A hiperatividade é um tema que preocupa muitos pais. Mas antes de pensarmos apenas em medicação, é importante lembrar que existem muitas outras estratégias que podem ajudar a equilibrar o corpo e a mente da criança.
Na pediatria integrativa, olhamos para a criança como um todo — e acreditamos que pequenas mudanças no estilo de vida, na alimentação e nas rotinas podem ter um grande impacto no seu bem-estar.
Os ácidos gordos ómega 3, especialmente o DHA e o EPA, são fundamentais para o bom funcionamento do cérebro.
Vários estudos mostram que a suplementação com ómega 3 pode melhorar a concentração, reduzir a impulsividade e equilibrar o humor em crianças com sintomas de hiperatividade.
Fontes naturais incluem peixe gordo (como salmão, sardinha, cavala), sementes de linhaça e chia.
Quando a alimentação não é suficiente, pode ser necessário um suplemento, sempre sob orientação médica.
Alguns nutrientes são essenciais para o funcionamento neurológico e para a regulação do comportamento:
Uma avaliação laboratorial e nutricional pode ajudar a identificar possíveis deficiências e orientar uma suplementação adequada.
A alimentação moderna, rica em açúcares, processados, corantes e aditivos, pode aumentar a inflamação e afetar o comportamento.
Optar por uma dieta rica em frutas, legumes, proteínas de qualidade e gorduras saudáveis pode ajudar a estabilizar o humor e a energia.
Em alguns casos, pode estar indicada a utilização de medicação de homotoxicologia ou homeopatia, com o objetivo de equilibrar o organismo de forma natural e estimular a autorregulação.
Estas terapias devem ser sempre orientadas por um médico com formação nestas áreas, integradas num plano global de tratamento.
As crianças precisam de se mexer. O movimento é essencial para libertar energia e regular o sistema nervoso.
Praticar desporto, correr, andar de bicicleta ou simplesmente brincar ao ar livre ajuda a melhorar a atenção, o sono e o humor.
O contacto com a natureza tem um efeito calmante e restaurador — é uma verdadeira “vitamina verde”.
O excesso de tempo em frente a ecrãs sobrecarrega o sistema nervoso e está associado a maior irritabilidade, impulsividade e dificuldade em adormecer.
Estabelecer limites claros de tempo e horários sem ecrãs, especialmente antes de dormir, é fundamental para o equilíbrio emocional e cognitivo.
O sono é um dos pilares mais importantes do equilíbrio infantil. As crianças precisam de uma rotina previsível e de um ambiente calmo para dormir.
Evitar ecrãs à noite, manter horários regulares e criar um ritual de sono ajuda o cérebro a descansar e reorganizar-se.
As crianças hiperativas sentem com intensidade.
Aprender a identificar e nomear as emoções — tristeza, raiva, frustração, alegria — é um passo essencial para conseguir geri-las.
Conversar, desenhar, respirar fundo, abraçar… são pequenas ferramentas que ensinam autoconsciência e autorregulação emocional.
O tempo em família é uma das formas mais poderosas de equilibrar o comportamento. Não precisa de ser muito — precisa de ser presente e verdadeiro.
Brincar juntos, ler uma história, cozinhar, conversar… esses momentos constroem segurança e vínculo.
Estas práticas ajudam as crianças a aumentar a consciência corporal, melhorar a concentração e acalmar a mente.
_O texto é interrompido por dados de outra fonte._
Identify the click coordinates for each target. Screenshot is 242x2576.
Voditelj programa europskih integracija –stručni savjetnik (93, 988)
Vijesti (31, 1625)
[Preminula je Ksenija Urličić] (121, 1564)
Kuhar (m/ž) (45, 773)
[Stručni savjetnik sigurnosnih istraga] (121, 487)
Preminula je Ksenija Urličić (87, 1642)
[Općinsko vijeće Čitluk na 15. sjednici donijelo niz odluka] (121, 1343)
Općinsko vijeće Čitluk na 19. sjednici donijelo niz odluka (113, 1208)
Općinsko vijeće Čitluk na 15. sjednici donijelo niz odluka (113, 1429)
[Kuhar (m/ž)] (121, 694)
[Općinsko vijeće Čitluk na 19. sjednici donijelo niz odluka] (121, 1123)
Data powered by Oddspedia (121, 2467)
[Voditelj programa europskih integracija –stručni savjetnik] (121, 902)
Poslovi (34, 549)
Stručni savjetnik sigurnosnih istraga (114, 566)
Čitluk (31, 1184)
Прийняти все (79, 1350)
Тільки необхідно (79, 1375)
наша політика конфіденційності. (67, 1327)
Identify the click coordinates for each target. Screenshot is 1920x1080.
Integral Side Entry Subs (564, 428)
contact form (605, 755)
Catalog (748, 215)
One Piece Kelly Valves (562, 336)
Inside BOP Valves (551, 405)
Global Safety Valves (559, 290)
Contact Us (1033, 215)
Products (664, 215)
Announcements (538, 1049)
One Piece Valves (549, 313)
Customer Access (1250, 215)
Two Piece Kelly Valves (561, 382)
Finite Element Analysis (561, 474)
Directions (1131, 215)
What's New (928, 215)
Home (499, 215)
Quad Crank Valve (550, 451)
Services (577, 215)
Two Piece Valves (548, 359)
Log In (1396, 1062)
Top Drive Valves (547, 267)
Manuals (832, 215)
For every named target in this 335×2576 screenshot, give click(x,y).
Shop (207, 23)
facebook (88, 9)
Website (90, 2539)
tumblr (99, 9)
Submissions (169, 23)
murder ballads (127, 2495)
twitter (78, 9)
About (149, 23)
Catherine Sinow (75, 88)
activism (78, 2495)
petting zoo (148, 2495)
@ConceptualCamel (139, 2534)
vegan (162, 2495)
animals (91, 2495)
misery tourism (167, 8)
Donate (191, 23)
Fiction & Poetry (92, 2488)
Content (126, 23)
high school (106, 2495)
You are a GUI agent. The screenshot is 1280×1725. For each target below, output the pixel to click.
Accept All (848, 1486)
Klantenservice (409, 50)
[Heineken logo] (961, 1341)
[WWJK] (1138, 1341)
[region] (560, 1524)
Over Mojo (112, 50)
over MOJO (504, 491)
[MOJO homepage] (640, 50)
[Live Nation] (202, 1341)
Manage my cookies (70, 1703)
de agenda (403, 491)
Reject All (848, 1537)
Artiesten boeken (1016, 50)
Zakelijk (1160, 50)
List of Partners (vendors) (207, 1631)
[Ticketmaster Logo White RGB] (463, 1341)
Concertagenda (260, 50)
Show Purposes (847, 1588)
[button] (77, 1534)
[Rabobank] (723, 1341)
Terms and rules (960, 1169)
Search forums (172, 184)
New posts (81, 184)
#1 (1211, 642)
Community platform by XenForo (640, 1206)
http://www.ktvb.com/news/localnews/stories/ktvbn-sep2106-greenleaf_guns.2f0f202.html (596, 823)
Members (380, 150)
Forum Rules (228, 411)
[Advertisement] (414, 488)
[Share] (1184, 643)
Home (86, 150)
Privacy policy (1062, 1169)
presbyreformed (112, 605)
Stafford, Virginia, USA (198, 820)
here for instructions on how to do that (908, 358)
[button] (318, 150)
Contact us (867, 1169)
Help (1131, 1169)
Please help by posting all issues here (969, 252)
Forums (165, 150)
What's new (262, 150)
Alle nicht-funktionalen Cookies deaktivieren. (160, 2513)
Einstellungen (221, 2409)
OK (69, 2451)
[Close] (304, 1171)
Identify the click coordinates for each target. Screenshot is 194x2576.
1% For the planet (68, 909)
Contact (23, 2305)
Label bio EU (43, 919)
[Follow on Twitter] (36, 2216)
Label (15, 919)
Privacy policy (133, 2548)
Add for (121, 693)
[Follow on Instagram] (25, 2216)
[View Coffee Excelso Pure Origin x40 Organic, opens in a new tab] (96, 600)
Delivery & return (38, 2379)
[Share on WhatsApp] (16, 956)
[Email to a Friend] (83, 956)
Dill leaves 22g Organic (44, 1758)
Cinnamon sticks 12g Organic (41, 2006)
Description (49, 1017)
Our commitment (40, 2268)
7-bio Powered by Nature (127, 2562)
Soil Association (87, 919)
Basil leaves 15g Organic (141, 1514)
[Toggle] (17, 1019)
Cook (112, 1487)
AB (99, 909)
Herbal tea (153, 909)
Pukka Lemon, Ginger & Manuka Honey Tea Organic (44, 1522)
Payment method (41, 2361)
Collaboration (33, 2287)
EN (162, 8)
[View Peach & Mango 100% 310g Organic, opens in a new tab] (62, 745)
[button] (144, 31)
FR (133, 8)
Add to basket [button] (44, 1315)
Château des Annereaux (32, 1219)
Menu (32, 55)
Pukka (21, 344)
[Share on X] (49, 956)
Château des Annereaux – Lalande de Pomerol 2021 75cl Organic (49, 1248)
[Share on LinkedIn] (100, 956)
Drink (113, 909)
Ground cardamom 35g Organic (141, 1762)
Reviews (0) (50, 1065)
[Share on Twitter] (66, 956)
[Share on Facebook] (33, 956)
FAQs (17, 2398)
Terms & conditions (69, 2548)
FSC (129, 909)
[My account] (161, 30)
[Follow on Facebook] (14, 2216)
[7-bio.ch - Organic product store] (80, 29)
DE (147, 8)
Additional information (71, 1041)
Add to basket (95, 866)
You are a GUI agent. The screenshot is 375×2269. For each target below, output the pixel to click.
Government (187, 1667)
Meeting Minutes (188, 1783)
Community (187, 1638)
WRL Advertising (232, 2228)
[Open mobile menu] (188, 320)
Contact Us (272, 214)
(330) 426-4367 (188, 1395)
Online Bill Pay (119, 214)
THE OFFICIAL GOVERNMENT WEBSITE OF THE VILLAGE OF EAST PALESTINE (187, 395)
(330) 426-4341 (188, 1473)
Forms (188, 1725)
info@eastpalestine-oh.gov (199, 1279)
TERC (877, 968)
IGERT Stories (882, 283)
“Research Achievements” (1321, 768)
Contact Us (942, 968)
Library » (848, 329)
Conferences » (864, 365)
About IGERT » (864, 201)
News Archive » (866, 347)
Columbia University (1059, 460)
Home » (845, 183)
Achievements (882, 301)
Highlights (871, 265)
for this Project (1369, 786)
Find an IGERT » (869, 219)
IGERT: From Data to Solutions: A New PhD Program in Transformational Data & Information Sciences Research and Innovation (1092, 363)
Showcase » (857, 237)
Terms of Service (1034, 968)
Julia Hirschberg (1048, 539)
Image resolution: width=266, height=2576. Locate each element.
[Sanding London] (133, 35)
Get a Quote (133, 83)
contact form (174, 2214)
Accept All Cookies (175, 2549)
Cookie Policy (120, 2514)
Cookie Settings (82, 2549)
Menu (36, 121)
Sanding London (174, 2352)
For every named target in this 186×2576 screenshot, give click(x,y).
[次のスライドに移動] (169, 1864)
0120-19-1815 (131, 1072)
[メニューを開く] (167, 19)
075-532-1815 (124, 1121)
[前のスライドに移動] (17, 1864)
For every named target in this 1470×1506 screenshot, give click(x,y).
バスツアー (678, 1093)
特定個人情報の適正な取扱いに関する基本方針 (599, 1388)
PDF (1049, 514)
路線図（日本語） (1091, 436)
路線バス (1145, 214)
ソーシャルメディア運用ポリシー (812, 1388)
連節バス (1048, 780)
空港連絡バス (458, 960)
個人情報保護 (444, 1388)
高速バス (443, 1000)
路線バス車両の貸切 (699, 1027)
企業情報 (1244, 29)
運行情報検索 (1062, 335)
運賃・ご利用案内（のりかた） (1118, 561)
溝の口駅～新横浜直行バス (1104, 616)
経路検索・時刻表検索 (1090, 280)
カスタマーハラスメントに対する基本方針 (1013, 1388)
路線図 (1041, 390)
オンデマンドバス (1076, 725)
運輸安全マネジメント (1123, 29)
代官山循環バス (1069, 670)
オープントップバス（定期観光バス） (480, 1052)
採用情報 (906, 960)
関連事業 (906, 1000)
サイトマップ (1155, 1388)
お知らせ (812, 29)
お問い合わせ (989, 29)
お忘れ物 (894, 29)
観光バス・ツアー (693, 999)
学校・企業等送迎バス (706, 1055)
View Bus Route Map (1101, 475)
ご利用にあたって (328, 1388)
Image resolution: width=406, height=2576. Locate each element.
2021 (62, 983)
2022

Podem ser introduzidas de forma lúdica — através de jogos, posturas simples e exercícios de respiração.
Mesmo poucos minutos por dia podem fazer a diferença
Evitar pesticidas, plásticos com BPA, fragrâncias artificiais e produtos de limpeza agressivos é importante para reduzir a carga tóxica do organismo.
O corpo das crianças é mais sensível — e quanto menos substâncias químicas desnecessárias, melhor o seu equilíbrio global.
Alguns óleos essenciais podem ajudar a relaxar e a melhorar o foco. A lavanda e o laranja doce são calmantes suaves, enquanto o alecrim e a hortelã-pimenta estimulam a concentração.
Devem ser usados com segurança e, preferencialmente, com orientação profissional.
Em alguns casos, o acompanhamento de um psicólogo infantil ou terapeuta ocupacional pode ser fundamental.
Estas terapias ajudam a criança a desenvolver competências emocionais, sociais e de autorregulação, complementando o acompanhamento médico.
A hiperatividade não deve ser vista apenas como um “problema”, mas como um sinal de que algo no corpo, nas emoções ou no ambiente precisa de ser equilibrado.
A abordagem integrativa oferece ferramentas para restaurar esse equilíbrio — com ciência, natureza e empatia.
Porque cuidar de uma criança é muito mais do que tratar sintomas — é ajudar a florescer.